El Salvador es nuestra pesadilla
El Salvador es hoy la advertencia apocalíptica de lo que podría ser la Colombia posconflicto, si se firma la paz, o lo que terminará siendo frente al poder expansivo de bandas criminales (léase Bacrim, Úsuga y los centenares de células innominadas que pululan a lo largo y ancho de nuestro territorio).
Llegar a San Salvador es entrar súbitamente al imperio del crimen desencadenado. Creo que en tiempos recientes y en asocio de lo que constituyó Pristina, capital de Kosovo, en la posguerra yugoslava, Kigali, capital de Ruanda, después del genocidio histórico, y lo que es hoy Trípoli, capital de Libia, la capital salvadoreña no tiene paragón. Tampoco este pequeño país que muestra hoy uno de los niveles de violencia más altos del mundo y la tasa de homicidios más elevada de todo el hemisferio americano. Casi 60 anuales por cada 100 mil habitantes.

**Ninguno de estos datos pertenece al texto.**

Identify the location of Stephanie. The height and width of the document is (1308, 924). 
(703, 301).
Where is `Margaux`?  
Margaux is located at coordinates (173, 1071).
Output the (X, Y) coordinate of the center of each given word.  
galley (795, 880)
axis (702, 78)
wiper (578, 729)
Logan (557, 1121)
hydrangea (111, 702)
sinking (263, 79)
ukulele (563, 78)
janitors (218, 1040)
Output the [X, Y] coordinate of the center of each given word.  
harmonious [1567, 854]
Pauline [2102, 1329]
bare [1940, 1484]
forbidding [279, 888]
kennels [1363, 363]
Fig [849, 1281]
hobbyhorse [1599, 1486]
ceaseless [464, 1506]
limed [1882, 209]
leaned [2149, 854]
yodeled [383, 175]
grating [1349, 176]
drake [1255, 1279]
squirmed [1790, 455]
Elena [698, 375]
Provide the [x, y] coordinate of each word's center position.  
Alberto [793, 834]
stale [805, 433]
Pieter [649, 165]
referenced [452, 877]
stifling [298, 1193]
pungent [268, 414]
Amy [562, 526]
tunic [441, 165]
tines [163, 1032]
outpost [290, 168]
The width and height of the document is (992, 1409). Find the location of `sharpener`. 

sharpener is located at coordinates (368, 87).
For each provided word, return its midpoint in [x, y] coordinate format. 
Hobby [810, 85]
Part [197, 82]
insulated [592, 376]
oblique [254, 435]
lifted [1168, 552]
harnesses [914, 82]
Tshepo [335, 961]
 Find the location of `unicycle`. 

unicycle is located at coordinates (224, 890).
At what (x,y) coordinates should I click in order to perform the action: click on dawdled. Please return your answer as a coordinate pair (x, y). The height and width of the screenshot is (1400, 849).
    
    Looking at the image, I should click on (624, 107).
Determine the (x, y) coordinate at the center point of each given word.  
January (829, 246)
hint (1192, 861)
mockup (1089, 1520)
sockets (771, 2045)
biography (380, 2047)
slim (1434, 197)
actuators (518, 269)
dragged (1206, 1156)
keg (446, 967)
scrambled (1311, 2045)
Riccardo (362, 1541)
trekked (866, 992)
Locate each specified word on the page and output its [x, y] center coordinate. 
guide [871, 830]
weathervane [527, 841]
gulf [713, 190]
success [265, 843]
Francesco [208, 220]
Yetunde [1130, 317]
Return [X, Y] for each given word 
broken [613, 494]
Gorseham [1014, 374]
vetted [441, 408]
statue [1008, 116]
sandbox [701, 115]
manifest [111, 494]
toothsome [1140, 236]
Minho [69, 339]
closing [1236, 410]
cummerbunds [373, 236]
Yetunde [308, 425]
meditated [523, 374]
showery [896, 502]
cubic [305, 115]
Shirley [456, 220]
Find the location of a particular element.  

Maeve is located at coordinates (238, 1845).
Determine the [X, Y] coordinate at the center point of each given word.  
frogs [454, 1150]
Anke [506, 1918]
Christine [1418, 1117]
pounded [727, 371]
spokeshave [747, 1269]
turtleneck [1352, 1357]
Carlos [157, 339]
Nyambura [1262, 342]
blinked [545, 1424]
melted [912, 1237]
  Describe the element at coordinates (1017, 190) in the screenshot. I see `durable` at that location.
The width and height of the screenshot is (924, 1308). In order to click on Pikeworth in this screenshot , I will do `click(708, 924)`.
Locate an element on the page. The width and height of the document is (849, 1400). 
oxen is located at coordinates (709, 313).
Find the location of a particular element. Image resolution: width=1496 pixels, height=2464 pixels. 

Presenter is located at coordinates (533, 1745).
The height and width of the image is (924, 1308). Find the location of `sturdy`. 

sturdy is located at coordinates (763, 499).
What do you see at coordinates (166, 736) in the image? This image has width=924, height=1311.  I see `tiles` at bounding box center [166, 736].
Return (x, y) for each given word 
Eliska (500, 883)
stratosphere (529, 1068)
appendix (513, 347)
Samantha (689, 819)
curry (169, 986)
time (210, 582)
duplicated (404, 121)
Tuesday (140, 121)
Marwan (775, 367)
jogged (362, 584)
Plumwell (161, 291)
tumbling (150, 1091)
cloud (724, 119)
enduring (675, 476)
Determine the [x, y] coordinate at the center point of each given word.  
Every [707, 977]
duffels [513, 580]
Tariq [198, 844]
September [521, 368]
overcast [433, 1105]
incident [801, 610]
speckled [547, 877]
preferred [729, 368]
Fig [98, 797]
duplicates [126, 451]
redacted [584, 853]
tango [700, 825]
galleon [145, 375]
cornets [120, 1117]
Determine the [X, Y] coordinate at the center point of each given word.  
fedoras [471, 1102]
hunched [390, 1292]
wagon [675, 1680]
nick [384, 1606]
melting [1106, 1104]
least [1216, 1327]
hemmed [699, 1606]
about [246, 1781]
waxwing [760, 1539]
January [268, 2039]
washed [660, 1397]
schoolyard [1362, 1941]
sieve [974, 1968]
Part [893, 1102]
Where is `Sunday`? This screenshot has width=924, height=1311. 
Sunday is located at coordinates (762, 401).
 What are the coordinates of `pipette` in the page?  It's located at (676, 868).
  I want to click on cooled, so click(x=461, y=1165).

Visitar rápidamente Honduras y El Salvador -una literal dupleta del desorden y el caos institucional- produce horror. Si hace poco más de una década el entusiasmo anunciado por la paz creó un enjambre de empresas norteamericanas, europeas y asiáticas interesadas en mano de obra abundante y competitiva, lo que hay ahora son decenas de despachos jurídicos prestigiosos buscando la forma de dar fin a contratos de inversión.
El Salvador es gobernado por dos bandas ante las cuales la peor basura cinematográfica de Hollywood se queda corta. Salvatrucha y Barrio 18 son dueñas y señoras del país. Han paralizado el sistema de transporte ante tarifas extorsivas que rompieron la capacidad económica de usuarios y empresarios. Algo parecido a los hermanos Moreno Rojas en Bogotá: robaron todo, incluso los fondos que no habían llegado. Sus ejes de trabajo criminal son, además de la extorsión, el secuestro, la prostitución, el contrabando humano, el robo de vehículos, el narcotráfico y el atraco bancario.
Este fenómeno muy grave viene presionando nuevamente las tasas de desplazados que no aguantan los ciclos de movimiento interno. Su punto de destino es el ingreso ilegal a EE.UU. a través de la frontera con México. Grave y doloroso es que se trata fundamentalmente de desplazados menores, según me lo dejaron ver directivos de las fundaciones Cristosal y Children of the Night, vinculadas a las iglesias Anglicana y Episcopal.
El Banco Mundial estima que el crimen e inseguridad en El Salvador cuestan a la economía cerca del 10.8 por ciento del PIB. En el resto de América Central 7.7 por ciento, lo cual coloca a la región por encima de Irak, Afganistán y Libia. Una realidad dramática que toca a las puertas de nuestras fronteras y nos advierte lo que puede llegar a ocurrir a Colombia.
El Banco Mundial prevé que 10 por ciento de reducción en la tasa de homicidio salvadoreña elevaría el ingreso per cápita en un 1 por ciento. Estimativo que enseña los dividendos jugosos de paz conjugada con seguridad.
Es necesario preguntar qué ocurrió. El BID se comprometió hace más de una década en programas de reforzamiento institucional -me lo expresó el empresario, expresidente y actual alcalde de Guatemala- Álvaro Arzú Irigoyen- en su región. Los programas no sirvieron en nada salvo para pagar salarios a inútiles burócratas de la institución especializados en autopromoverse y vivir de fondos públicos. Los lagartos de profesión que sirvieron antes de ayer a narcotraficantes, aprovecharon ayer a organismos multilaterales y hoy presupuestos diplomáticos.
El Salvador y Honduras son el espectro que debemos temer con o sin paz. El reforzamiento de la seguridad territorial es por esta razón un imperativo que no puede desfallecer y el propio Presidente de la República debería reintegrar cerca de su despacho las altas consejerías dirigidas en su hora por Sergio Jaramillo y Francisco José Lloreda: el desafío de la seguridad no morirá.